## What is needed
Without skipping any entry, transcribe the data word for word.

┌─ Data records

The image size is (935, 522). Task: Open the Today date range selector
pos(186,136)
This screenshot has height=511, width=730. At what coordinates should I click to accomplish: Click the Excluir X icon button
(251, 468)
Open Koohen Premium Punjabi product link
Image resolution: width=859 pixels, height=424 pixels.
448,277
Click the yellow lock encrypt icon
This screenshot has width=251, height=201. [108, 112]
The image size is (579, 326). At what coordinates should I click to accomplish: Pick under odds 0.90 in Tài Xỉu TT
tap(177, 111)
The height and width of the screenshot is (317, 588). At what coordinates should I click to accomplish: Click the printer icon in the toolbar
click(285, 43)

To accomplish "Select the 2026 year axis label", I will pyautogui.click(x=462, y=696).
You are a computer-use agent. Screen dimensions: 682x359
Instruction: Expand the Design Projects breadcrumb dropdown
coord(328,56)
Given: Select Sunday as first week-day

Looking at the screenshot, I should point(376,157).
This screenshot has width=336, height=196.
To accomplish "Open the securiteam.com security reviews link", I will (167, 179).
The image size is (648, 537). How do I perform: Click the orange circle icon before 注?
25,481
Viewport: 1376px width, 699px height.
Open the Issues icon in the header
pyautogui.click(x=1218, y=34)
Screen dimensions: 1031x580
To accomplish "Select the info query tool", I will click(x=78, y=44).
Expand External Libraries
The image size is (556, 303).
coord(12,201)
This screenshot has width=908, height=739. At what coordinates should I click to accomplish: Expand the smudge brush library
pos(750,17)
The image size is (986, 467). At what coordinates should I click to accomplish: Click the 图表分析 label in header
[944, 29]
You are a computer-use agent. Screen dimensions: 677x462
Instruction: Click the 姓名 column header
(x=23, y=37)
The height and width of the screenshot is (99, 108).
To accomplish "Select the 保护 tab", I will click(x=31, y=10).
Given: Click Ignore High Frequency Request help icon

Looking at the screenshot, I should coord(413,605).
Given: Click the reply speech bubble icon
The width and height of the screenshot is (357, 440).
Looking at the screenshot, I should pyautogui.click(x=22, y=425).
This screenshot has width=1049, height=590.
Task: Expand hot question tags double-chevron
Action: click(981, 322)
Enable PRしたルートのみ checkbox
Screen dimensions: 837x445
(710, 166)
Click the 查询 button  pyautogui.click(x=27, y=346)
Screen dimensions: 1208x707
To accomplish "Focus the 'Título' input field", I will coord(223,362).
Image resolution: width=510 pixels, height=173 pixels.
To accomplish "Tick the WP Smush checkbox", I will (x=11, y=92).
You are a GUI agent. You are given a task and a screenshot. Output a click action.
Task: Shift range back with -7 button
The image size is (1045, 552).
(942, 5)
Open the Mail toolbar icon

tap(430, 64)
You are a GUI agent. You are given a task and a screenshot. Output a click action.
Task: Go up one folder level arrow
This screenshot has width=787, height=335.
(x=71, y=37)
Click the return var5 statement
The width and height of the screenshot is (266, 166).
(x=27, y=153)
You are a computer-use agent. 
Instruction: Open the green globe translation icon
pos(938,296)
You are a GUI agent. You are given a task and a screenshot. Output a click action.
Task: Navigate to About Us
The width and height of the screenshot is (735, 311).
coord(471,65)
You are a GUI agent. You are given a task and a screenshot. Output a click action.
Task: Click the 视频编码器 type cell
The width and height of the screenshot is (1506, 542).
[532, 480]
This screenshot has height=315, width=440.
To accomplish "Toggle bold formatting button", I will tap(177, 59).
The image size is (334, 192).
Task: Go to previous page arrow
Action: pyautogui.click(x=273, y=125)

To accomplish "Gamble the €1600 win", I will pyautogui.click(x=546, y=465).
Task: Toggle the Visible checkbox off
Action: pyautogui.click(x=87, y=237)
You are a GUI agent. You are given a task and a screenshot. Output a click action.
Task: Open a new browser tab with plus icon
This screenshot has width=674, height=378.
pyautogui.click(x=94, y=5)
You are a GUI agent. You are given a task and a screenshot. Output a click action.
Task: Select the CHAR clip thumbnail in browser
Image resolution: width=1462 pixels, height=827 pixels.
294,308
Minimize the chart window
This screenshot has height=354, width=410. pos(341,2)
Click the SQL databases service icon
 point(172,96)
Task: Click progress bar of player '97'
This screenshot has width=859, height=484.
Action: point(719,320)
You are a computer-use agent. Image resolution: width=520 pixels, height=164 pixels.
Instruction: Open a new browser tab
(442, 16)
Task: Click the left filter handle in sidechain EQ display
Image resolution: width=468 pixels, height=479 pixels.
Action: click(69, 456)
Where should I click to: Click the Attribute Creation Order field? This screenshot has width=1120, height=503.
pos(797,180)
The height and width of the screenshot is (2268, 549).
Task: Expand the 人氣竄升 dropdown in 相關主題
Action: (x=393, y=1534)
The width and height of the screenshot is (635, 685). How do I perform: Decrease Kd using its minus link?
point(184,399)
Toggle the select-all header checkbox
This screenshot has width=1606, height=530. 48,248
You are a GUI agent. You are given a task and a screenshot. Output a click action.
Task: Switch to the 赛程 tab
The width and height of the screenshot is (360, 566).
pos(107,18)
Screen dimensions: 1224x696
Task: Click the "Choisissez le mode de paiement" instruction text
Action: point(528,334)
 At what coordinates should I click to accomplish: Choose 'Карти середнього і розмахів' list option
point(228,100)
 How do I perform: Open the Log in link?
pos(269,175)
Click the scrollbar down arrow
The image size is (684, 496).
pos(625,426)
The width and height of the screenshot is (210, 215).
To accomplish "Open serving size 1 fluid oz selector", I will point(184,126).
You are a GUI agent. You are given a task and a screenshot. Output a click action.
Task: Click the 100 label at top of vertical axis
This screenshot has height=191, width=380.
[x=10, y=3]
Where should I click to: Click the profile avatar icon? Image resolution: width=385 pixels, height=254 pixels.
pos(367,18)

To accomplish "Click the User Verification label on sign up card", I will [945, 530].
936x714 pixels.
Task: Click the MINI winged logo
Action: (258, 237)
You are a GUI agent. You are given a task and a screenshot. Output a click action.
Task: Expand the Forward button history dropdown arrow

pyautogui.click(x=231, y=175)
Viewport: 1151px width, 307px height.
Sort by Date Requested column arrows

└─

## Response to the exercise
The image size is (935, 522). Task: Open the Today date range selector
pos(186,136)
This screenshot has height=511, width=730. At what coordinates should I click to accomplish: Click the Excluir X icon button
(251, 468)
Open Koohen Premium Punjabi product link
Image resolution: width=859 pixels, height=424 pixels.
448,277
Click the yellow lock encrypt icon
This screenshot has width=251, height=201. [108, 112]
The image size is (579, 326). At what coordinates should I click to accomplish: Pick under odds 0.90 in Tài Xỉu TT
tap(177, 111)
The height and width of the screenshot is (317, 588). At what coordinates should I click to accomplish: Click the printer icon in the toolbar
click(285, 43)

To accomplish "Select the 2026 year axis label", I will pyautogui.click(x=462, y=696).
You are a computer-use agent. Screen dimensions: 682x359
Instruction: Expand the Design Projects breadcrumb dropdown
coord(328,56)
Given: Select Sunday as first week-day

Looking at the screenshot, I should point(376,157).
This screenshot has width=336, height=196.
To accomplish "Open the securiteam.com security reviews link", I will (167, 179).
The image size is (648, 537). How do I perform: Click the orange circle icon before 注?
25,481
Viewport: 1376px width, 699px height.
Open the Issues icon in the header
pyautogui.click(x=1218, y=34)
Screen dimensions: 1031x580
To accomplish "Select the info query tool", I will click(x=78, y=44).
Expand External Libraries
The image size is (556, 303).
coord(12,201)
This screenshot has width=908, height=739. At what coordinates should I click to accomplish: Expand the smudge brush library
pos(750,17)
The image size is (986, 467). At what coordinates should I click to accomplish: Click the 图表分析 label in header
[944, 29]
You are a computer-use agent. Screen dimensions: 677x462
Instruction: Click the 姓名 column header
(x=23, y=37)
The height and width of the screenshot is (99, 108).
To accomplish "Select the 保护 tab", I will click(x=31, y=10).
Given: Click Ignore High Frequency Request help icon

Looking at the screenshot, I should coord(413,605).
Given: Click the reply speech bubble icon
The width and height of the screenshot is (357, 440).
Looking at the screenshot, I should pyautogui.click(x=22, y=425).
This screenshot has width=1049, height=590.
Task: Expand hot question tags double-chevron
Action: click(981, 322)
Enable PRしたルートのみ checkbox
Screen dimensions: 837x445
(710, 166)
Click the 查询 button  pyautogui.click(x=27, y=346)
Screen dimensions: 1208x707
To accomplish "Focus the 'Título' input field", I will coord(223,362).
Image resolution: width=510 pixels, height=173 pixels.
To accomplish "Tick the WP Smush checkbox", I will (x=11, y=92).
You are a GUI agent. You are given a task and a screenshot. Output a click action.
Task: Shift range back with -7 button
The image size is (1045, 552).
(942, 5)
Open the Mail toolbar icon

tap(430, 64)
You are a GUI agent. You are given a task and a screenshot. Output a click action.
Task: Go up one folder level arrow
This screenshot has width=787, height=335.
(x=71, y=37)
Click the return var5 statement
The width and height of the screenshot is (266, 166).
(x=27, y=153)
You are a computer-use agent. 
Instruction: Open the green globe translation icon
pos(938,296)
You are a GUI agent. You are given a task and a screenshot. Output a click action.
Task: Navigate to About Us
The width and height of the screenshot is (735, 311).
coord(471,65)
You are a GUI agent. You are given a task and a screenshot. Output a click action.
Task: Click the 视频编码器 type cell
The width and height of the screenshot is (1506, 542).
[532, 480]
This screenshot has height=315, width=440.
To accomplish "Toggle bold formatting button", I will tap(177, 59).
The image size is (334, 192).
Task: Go to previous page arrow
Action: pyautogui.click(x=273, y=125)

To accomplish "Gamble the €1600 win", I will pyautogui.click(x=546, y=465).
Task: Toggle the Visible checkbox off
Action: pyautogui.click(x=87, y=237)
You are a GUI agent. You are given a task and a screenshot. Output a click action.
Task: Open a new browser tab with plus icon
This screenshot has width=674, height=378.
pyautogui.click(x=94, y=5)
You are a GUI agent. You are given a task and a screenshot. Output a click action.
Task: Select the CHAR clip thumbnail in browser
Image resolution: width=1462 pixels, height=827 pixels.
294,308
Minimize the chart window
This screenshot has height=354, width=410. pos(341,2)
Click the SQL databases service icon
 point(172,96)
Task: Click progress bar of player '97'
This screenshot has width=859, height=484.
Action: point(719,320)
You are a computer-use agent. Image resolution: width=520 pixels, height=164 pixels.
Instruction: Open a new browser tab
(442, 16)
Task: Click the left filter handle in sidechain EQ display
Image resolution: width=468 pixels, height=479 pixels.
Action: click(69, 456)
Where should I click to: Click the Attribute Creation Order field? This screenshot has width=1120, height=503.
pos(797,180)
The height and width of the screenshot is (2268, 549).
Task: Expand the 人氣竄升 dropdown in 相關主題
Action: (x=393, y=1534)
The width and height of the screenshot is (635, 685). How do I perform: Decrease Kd using its minus link?
point(184,399)
Toggle the select-all header checkbox
This screenshot has width=1606, height=530. 48,248
You are a GUI agent. You are given a task and a screenshot. Output a click action.
Task: Switch to the 赛程 tab
The width and height of the screenshot is (360, 566).
pos(107,18)
Screen dimensions: 1224x696
Task: Click the "Choisissez le mode de paiement" instruction text
Action: point(528,334)
 At what coordinates should I click to accomplish: Choose 'Карти середнього і розмахів' list option
point(228,100)
 How do I perform: Open the Log in link?
pos(269,175)
Click the scrollbar down arrow
The image size is (684, 496).
pos(625,426)
The width and height of the screenshot is (210, 215).
To accomplish "Open serving size 1 fluid oz selector", I will point(184,126).
You are a GUI agent. You are given a task and a screenshot. Output a click action.
Task: Click the 100 label at top of vertical axis
This screenshot has height=191, width=380.
[x=10, y=3]
Where should I click to: Click the profile avatar icon? Image resolution: width=385 pixels, height=254 pixels.
pos(367,18)

To accomplish "Click the User Verification label on sign up card", I will [945, 530].
936x714 pixels.
Task: Click the MINI winged logo
Action: (258, 237)
You are a GUI agent. You are given a task and a screenshot. Output a click action.
Task: Expand the Forward button history dropdown arrow

pyautogui.click(x=231, y=175)
Viewport: 1151px width, 307px height.
Sort by Date Requested column arrows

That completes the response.